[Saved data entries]
══════════════════════════════

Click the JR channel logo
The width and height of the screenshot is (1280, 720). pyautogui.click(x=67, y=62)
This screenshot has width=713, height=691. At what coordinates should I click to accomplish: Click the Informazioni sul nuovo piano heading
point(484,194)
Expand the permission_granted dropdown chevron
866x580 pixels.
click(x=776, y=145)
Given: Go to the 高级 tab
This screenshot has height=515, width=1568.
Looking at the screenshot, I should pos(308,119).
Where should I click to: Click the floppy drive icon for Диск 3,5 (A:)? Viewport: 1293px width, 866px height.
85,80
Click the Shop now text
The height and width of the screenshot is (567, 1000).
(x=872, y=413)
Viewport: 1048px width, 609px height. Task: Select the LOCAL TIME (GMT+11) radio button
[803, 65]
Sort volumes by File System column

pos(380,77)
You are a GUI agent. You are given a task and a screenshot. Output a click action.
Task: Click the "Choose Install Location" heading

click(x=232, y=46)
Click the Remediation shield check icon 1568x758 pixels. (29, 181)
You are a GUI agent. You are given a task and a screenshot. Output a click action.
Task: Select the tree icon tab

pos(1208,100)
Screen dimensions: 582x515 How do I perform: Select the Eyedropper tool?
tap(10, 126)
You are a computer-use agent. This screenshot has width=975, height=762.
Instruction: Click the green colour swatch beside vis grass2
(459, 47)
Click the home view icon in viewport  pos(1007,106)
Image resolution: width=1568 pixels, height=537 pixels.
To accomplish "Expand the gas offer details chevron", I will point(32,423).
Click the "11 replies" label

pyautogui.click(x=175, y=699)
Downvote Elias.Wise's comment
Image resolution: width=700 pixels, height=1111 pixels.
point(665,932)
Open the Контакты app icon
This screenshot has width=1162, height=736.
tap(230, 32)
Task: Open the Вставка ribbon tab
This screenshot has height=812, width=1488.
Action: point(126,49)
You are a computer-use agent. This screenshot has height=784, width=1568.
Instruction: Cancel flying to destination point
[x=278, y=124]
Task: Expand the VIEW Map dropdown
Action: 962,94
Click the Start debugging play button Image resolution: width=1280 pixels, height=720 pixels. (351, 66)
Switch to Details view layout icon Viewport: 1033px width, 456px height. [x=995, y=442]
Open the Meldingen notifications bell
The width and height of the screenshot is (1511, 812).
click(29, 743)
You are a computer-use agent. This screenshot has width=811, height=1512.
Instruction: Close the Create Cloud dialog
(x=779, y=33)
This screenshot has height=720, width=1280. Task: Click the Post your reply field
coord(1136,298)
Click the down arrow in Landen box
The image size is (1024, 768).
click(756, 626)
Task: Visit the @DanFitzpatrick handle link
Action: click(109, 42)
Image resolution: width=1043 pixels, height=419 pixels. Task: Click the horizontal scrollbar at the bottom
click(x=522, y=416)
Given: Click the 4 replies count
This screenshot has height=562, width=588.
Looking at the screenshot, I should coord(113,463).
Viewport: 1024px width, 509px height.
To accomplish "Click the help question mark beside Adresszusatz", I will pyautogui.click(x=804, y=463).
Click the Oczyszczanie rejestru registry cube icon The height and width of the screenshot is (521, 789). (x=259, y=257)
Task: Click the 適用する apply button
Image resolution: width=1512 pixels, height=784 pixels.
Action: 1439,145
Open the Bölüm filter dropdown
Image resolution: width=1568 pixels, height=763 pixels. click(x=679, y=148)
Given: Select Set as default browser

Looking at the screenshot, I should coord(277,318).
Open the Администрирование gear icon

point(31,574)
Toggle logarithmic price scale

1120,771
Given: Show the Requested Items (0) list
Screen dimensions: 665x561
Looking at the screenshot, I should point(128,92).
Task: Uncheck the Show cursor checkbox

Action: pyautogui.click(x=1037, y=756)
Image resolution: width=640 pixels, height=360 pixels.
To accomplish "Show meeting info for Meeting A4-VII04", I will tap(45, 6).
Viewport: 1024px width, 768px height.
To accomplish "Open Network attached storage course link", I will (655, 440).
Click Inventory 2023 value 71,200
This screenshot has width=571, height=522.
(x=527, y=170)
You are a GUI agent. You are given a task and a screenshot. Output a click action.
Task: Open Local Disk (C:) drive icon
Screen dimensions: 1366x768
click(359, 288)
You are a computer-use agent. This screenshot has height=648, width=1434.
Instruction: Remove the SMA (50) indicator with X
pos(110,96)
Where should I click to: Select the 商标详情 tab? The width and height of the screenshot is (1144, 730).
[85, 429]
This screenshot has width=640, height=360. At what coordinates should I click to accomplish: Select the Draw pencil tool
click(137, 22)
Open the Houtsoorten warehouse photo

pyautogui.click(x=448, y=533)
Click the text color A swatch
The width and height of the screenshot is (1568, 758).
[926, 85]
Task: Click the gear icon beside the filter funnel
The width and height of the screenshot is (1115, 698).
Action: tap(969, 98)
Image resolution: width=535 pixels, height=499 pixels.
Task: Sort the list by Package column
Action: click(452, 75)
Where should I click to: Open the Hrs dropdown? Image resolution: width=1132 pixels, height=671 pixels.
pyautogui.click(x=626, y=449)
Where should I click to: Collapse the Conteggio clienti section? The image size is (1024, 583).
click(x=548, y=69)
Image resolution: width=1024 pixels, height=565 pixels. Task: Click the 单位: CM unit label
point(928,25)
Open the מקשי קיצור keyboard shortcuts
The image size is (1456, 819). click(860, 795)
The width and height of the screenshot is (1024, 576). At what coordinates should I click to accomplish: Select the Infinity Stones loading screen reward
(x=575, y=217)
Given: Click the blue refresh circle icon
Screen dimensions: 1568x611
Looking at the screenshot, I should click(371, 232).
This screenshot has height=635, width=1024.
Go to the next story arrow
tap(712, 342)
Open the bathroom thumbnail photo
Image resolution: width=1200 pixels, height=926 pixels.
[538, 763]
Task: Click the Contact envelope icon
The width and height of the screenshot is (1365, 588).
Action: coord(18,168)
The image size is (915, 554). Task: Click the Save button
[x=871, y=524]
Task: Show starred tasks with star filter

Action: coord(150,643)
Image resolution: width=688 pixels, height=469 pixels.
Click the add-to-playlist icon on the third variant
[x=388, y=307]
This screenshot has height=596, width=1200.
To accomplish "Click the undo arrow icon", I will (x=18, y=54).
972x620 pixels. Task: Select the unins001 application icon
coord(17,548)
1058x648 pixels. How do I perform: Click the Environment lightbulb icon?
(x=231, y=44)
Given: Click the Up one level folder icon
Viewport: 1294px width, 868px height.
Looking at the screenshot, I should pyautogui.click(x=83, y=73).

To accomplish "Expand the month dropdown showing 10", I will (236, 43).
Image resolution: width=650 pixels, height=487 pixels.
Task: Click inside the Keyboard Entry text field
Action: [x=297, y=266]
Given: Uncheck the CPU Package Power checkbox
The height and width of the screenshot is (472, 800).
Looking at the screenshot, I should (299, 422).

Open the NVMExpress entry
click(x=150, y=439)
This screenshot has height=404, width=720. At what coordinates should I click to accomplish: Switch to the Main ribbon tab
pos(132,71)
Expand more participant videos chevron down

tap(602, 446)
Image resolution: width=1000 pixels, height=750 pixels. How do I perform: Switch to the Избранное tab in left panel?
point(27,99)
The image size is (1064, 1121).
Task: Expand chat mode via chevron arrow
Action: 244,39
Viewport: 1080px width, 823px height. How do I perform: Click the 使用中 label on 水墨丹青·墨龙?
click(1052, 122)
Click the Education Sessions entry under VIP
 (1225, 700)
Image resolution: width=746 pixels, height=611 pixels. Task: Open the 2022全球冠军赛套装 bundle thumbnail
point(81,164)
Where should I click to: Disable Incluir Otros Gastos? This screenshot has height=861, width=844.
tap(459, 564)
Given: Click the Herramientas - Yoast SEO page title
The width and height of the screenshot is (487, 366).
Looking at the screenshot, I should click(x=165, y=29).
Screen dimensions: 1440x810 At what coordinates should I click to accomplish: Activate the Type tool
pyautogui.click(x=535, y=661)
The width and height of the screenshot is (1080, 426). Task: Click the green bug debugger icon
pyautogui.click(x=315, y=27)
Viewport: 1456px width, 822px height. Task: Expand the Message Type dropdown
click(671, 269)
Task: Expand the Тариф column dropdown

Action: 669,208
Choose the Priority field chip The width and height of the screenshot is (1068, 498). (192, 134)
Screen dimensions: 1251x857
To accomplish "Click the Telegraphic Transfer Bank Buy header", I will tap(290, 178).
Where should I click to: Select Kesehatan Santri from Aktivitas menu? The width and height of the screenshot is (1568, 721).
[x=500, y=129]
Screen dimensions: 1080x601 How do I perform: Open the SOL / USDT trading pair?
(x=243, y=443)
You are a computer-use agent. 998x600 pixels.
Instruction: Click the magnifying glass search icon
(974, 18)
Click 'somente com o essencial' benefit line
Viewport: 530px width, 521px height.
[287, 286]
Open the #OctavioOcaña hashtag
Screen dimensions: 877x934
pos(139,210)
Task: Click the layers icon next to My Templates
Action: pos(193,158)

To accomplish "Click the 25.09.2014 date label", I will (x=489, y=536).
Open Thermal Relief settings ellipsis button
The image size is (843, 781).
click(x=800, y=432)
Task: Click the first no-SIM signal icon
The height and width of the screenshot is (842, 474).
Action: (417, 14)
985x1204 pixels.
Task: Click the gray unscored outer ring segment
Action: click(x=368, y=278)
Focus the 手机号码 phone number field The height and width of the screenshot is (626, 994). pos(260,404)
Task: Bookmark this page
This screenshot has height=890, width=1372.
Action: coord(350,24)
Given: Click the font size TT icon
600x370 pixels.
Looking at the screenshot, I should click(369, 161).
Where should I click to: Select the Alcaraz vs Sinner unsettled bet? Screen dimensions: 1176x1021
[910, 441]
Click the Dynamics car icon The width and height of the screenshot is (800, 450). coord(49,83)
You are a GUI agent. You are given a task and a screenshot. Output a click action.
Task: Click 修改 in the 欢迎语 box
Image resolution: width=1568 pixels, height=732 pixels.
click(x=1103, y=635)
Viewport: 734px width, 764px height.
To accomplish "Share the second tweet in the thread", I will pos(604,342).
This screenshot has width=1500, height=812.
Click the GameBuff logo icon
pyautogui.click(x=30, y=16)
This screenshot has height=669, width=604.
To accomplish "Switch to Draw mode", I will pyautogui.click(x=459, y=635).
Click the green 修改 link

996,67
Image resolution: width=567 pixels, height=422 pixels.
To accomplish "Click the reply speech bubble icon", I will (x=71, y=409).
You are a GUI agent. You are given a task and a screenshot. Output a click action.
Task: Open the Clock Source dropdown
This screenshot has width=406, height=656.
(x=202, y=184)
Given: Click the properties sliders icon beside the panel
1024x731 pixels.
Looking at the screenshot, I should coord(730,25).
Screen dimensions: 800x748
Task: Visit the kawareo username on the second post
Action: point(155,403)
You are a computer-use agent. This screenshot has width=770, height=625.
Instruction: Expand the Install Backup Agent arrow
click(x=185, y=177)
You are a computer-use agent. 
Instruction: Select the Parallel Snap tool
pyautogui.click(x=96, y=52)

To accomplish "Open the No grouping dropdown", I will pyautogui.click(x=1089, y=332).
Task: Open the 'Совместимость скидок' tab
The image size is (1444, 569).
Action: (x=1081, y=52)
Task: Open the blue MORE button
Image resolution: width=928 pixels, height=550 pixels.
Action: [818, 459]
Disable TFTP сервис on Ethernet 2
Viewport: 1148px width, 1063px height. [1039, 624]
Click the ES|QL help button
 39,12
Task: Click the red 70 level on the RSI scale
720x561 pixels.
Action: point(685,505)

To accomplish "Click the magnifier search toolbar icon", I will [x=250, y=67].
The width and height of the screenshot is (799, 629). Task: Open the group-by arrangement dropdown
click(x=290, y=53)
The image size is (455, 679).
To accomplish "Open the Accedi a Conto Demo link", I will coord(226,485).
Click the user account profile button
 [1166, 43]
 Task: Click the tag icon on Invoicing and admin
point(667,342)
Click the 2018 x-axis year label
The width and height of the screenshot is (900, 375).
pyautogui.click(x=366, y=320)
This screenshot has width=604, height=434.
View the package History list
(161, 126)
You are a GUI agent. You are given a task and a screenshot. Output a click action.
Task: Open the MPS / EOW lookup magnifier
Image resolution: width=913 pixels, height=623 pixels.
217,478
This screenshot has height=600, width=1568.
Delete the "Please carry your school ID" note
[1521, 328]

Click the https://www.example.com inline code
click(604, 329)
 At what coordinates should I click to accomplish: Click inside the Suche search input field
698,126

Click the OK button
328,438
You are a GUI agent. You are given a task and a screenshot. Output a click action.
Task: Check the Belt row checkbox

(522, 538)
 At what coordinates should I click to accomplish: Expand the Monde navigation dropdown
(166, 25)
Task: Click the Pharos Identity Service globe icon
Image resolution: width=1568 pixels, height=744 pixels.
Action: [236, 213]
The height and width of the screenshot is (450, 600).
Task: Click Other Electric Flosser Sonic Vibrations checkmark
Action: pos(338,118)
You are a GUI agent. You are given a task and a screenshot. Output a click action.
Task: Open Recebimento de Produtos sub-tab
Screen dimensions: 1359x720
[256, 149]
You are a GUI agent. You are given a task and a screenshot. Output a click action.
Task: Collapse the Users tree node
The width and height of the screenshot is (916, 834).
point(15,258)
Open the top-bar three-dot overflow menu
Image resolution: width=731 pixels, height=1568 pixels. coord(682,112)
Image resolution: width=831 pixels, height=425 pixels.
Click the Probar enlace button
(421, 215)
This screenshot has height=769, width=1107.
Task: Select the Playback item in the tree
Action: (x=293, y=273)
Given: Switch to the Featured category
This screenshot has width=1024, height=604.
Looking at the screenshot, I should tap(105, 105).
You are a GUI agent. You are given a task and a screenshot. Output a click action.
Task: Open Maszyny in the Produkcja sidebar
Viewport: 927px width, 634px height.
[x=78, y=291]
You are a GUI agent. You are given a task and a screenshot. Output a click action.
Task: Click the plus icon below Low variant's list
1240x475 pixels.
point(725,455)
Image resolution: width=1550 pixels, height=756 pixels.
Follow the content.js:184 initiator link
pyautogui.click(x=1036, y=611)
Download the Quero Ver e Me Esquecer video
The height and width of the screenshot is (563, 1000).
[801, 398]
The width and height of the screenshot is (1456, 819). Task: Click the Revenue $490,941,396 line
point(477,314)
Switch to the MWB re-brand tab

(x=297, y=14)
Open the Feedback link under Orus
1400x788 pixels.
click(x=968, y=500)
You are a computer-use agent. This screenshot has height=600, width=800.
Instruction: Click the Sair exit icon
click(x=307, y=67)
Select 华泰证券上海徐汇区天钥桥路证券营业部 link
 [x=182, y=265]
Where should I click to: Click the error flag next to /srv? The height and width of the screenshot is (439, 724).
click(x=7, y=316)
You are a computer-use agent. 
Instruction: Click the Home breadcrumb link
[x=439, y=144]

══════════════════════════════

Please copy every line from the entries that includes the word "level".

**Task response**
Given: Click the Up one level folder icon
Task: Click the red 70 level on the RSI scale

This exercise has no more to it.